One thing I don't like about MS is that they tend to abandon customers who can't or won't upgrade to the next version of a product. I'd love to be on IE7, but we're stuck on 6 until several dependencies get fixed. I'm not too wild about Vista, but know that we have to go that way in the next year or so just to ensure we get the latest security fixes. Microsoft guarantees they'll backport fixes for a while, but you can bet they're doing all the active research on Vista. I can't agree with people who say they should still support NT, but most of the enterprise-class vendors have a much more lenient upgrade policy. (OpenVMS is at least kind of supported 3 versions back, IIRC.)
A number of companies have applications which are only supported by the vendor at selected patchlevels, with no other software allowed. Microsoft releasing large collection of patches as service packs makes the job of vetting various hardware and software configurations easier. Its easier for a vendor to state that their application runs on Windows 2003 SP2, rather than Windows 2003, with a large amount of patch numbers needed.
Plus, (IMHO of course), it was time for a service pack for Windows 2003 anyway.

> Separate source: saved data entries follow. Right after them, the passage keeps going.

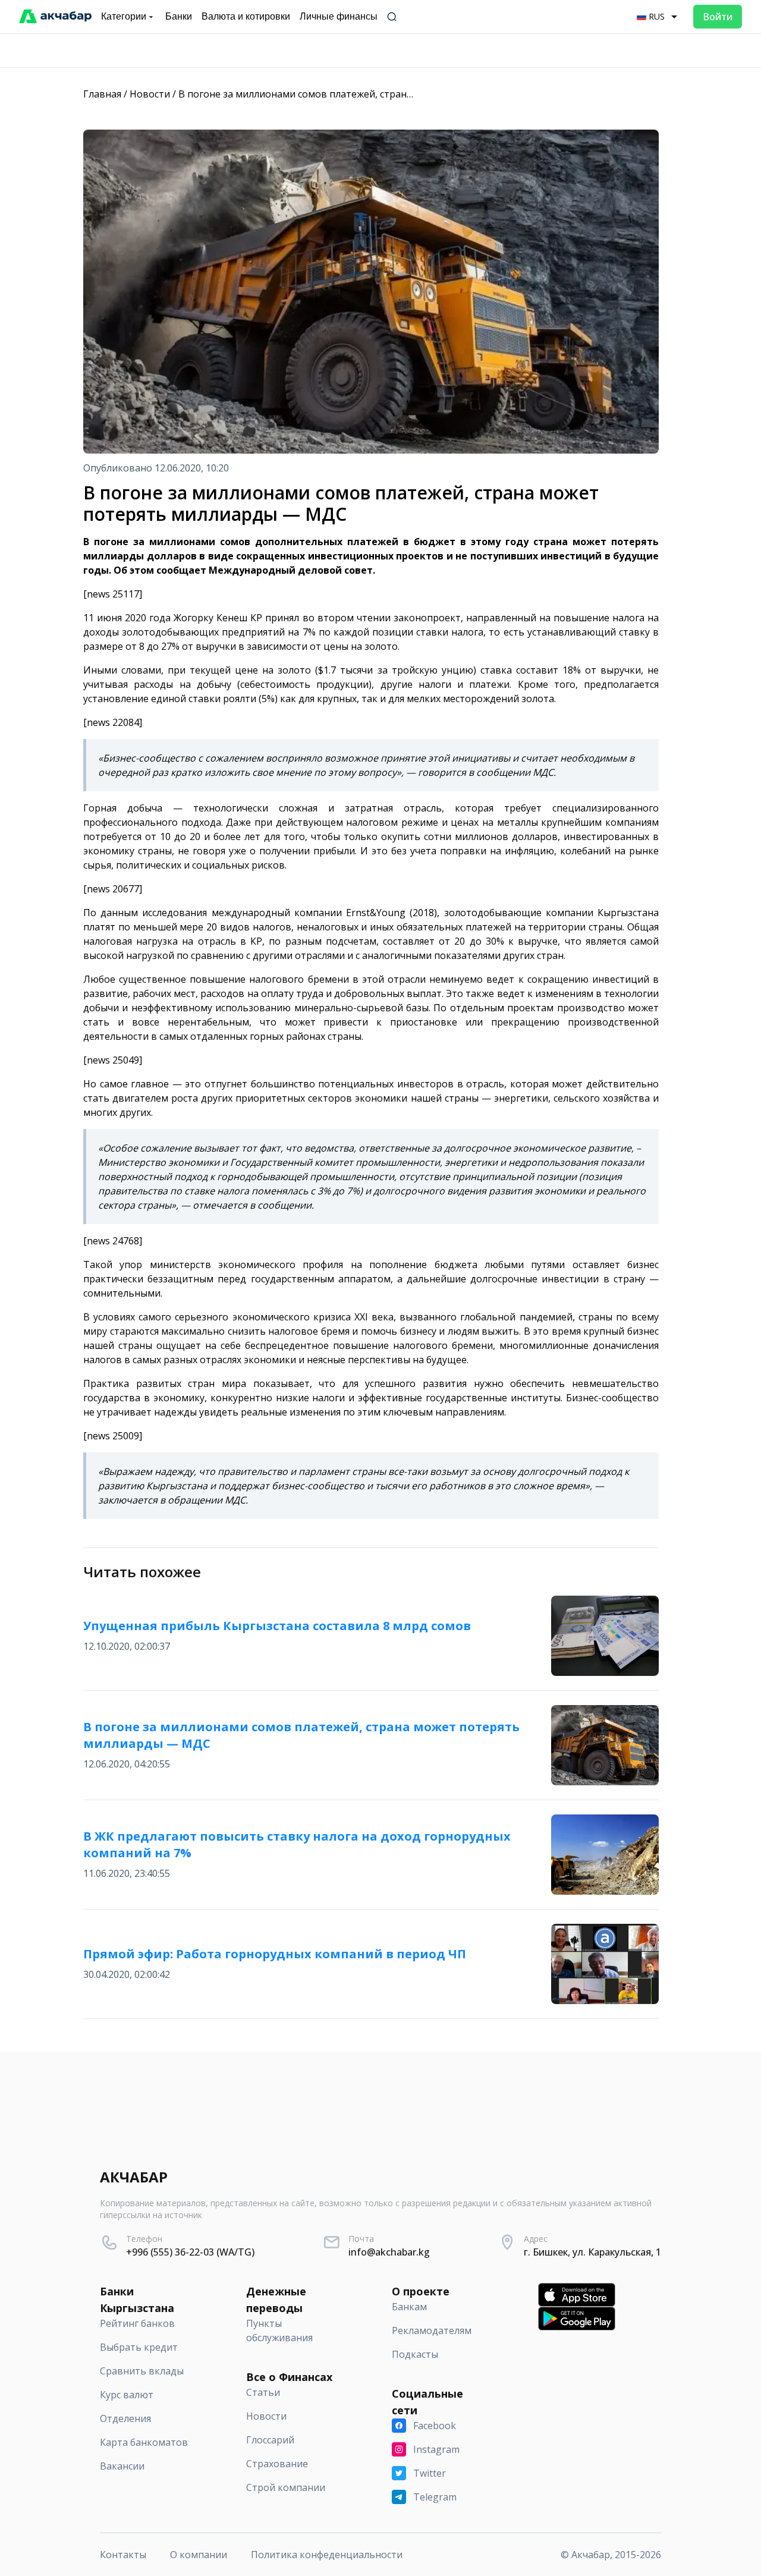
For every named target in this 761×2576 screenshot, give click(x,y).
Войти (717, 16)
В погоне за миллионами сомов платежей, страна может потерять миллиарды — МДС (381, 93)
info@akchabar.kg (389, 2252)
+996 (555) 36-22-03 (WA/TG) (190, 2252)
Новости (150, 93)
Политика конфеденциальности (326, 2554)
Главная (102, 93)
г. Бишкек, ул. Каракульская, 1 (592, 2252)
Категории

More to the point, if I see an update come through on Ubuntu that is for "gnome-desktop-calendar" then I can be pretty sure that even if it is borked, it won't bork my entire system, and even if it does, I will know where to look in order to fix it.
On the flip side, if I apply W2K_SP2.exe to my server and something breaks I have a much more difficult time identifying the problem and often the best short term course of action is to roll back the entire service pack.
"You can't fight in here, this is the war room!"
Actually, I can think of a dozen different ways it would.
You're talking about going from one MAJOR kernel version to a different MAJOR kernel version.
Why would you deploy a MAJOR change on production servers without massive testing?
A "service pack" would be more like lib-foo_2.1.2 going to lib-foo_2.1.3.
Which is different than going to lib-foo_2.2.0.
Which is far different from going to lib-foo_3.0.0.
Which is far different from going to kernel 2.6.x from kernel 2.4.x.
Okay, it's unlikely a bugfix to the color management subsystem is going to affect the accounting program, but when millions of dollars over tens of thousands of workstations are potentially affected, are you going to take that risk?
Big corporates aren't; not with that level of money on the line. Each patch causes everything to be restested, it doesn't matter HOW big or small the patch is. Bigger patches save time, overall, because that means there's fewer of them meaning (per year) less time spent testing. Less headaches for IT depts too, because there's less patches for them to tick off and keep track of.
Small and frequent patches are a huge sinkhole of time for an IT department.
See, I'd rather test my programs against a single "march 2007" update than having to test against all the different possible bugfixes that accumulated during march. Doing daily updates as you speak makes for a huge effort just to stay in the same place.
Also, the one big patch lets me read mailing lists and find out what other corporates have done. If a huge multinational runs into an issue with a SP, I know that I have to be careful with that SP even though my company is a ten thousandath of the size. But a minor update? There's not going to be enough weight to that for me to hear about issues it causes.
Yes, I know, there are times that patches need to be expidited due to security issues, which I can live with.